> TASK PROMPT:
Reproduce the text of the records below word for word, leaving out the pictures.

>>>

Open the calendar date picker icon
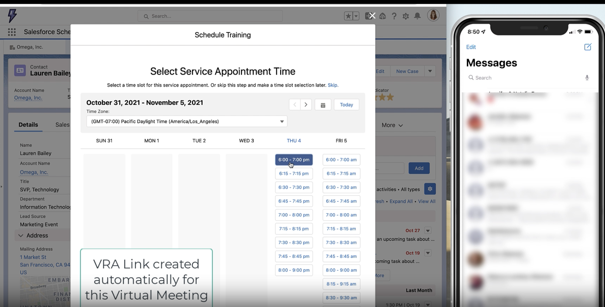This screenshot has height=307, width=605. click(x=323, y=105)
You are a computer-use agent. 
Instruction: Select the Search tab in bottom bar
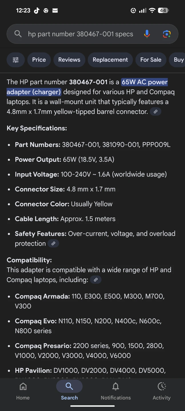69,391
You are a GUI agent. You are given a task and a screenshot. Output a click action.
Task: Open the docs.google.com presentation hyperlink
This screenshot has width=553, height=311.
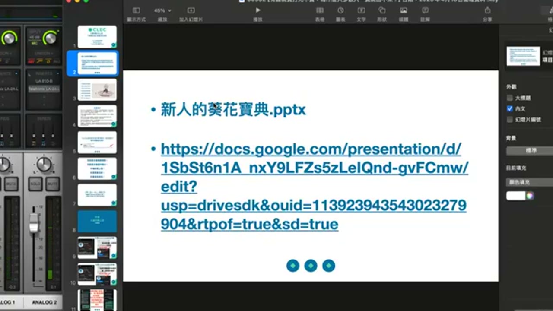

<<<

> SOLVED EXERCISE:
Open the calendar date picker icon
This screenshot has height=307, width=605. click(x=323, y=105)
You are a computer-use agent. 
Instruction: Select the Search tab in bottom bar
69,391
You are a GUI agent. You are given a task and a screenshot. Output a click action.
Task: Open the docs.google.com presentation hyperlink
This screenshot has width=553, height=311.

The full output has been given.